━━━━━ PAGE EXTRACT ━━━━━

Brothers in Arms: Hell's Highway Preview

"War is Hell"
-quotation found on white board inside Gearbox office

Flying into Dallas, the plane bucking back and forth through the cloud cover, I felt like I was heading into a war. "Somebody wake up Nick," the sergeant/flight attendant said, her monstrous afro swaying in the turbulence. I wasn't so much asleep as I was closing my eyes in silent prayer. The ready light above me blinked on with a soft tone. Up front I could see the rest of the squad checking their gear and preparing for the drop. The pilot warbled a brief announcement, letting us know that the weather at our LZ was a dry 80 degrees. Seat-backs and tray tables went up, luggage rolled out, and I made landfall. It was a short march from there to Gearbox Studios, where I had a hands-on look at the newest offering from their flagship series, Brothers in Arms: Hell's Highway.

After a brief tour of Gearbox's secret laboratory--littered with toys, games, and soda pop machines--friendly producer Mike Wardwell was on hand to walk us through a demonstration of the Hell's Highway. After a short introduction, we were left staring at two squads of allied soldiers milling about in the middle of a calm city street. Hell was upon us, I guess.

━━━━━ PROVIDED INFORMATION ━━━━━

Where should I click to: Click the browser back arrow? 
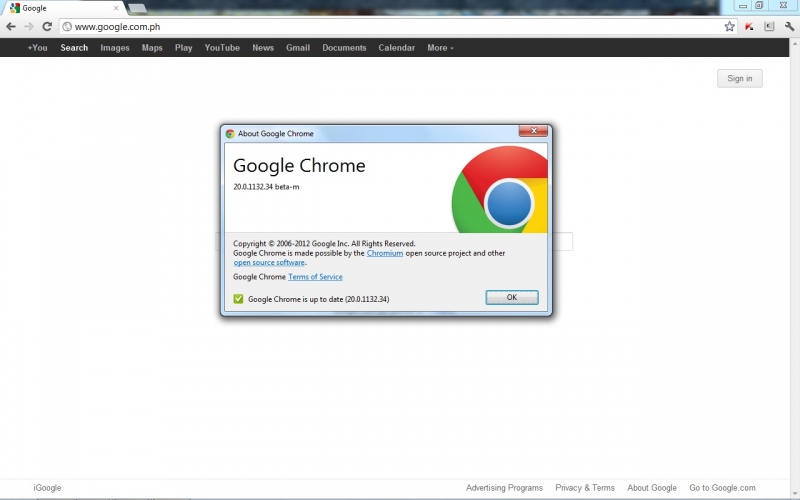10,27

━━━━━
━━━━━ PROVIDED INFORMATION ━━━━━

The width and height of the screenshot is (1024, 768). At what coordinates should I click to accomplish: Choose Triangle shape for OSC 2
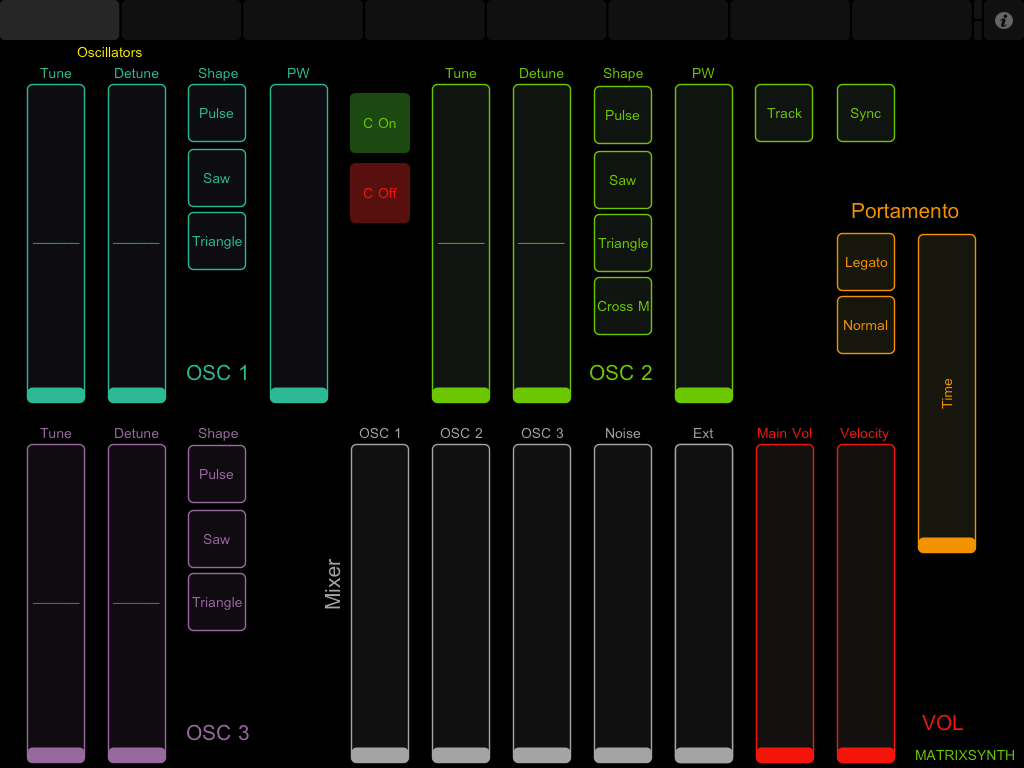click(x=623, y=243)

━━━━━

• WHAT YOU NEED TO DO:
A - Answer these questions about the Hell's Highway preview:
(i) Where was the "War is Hell" quotation found?
(ii) What weather did the pilot announce for the LZ?
(iii) Who walked the group through the demonstration of Hell's Highway?
B - Could you write the next part of the Hell's Highway preview, picking up after its final sentence?

• SET OF ANSWERS:
A -
(i) On a white board inside the Gearbox office.
(ii) A dry 80 degrees.
(iii) Producer Mike Wardwell.

B -
Simply put, the quality of presentation in Hell's Highway is immediately impressive. Running on the Unreal Engine 3 (and, in this case, an Xbox 360), the world is polished in a way that wasn't possible in previous iterations of the series. Character models are predictably more detailed, with distinguishing facial features and authentic armament. Soft shadows are cast over their faces and bleed onto objects like walls and foliage. Rifles rapidly eject shell casings that arc through the air in a convincing blur. Parachutes billow in the distance, slowly gliding reinforcements down to the earth in silhouette. Every atmospheric detail is as immersive as you would expect given the series' track record in this department.

Readily apparent were many fundamental control changes to the series. Perhaps most noticeably, Hell's Highway smartly borrows from recent games that have made strides in third person/first person control schemes. While the player is pressed up against a cover position, leaping over that cover is achieved with the simple press of a button, as in Gears of War. You can also now zoom out while under cover, allowing you to view the battlefield from a wide angle while still being able to order commands to your squad mates, a la Rainbow Six: Vegas. In addition to these changes, weapon accuracy has been increased across the board, which results in a much less cumbersome experience overall.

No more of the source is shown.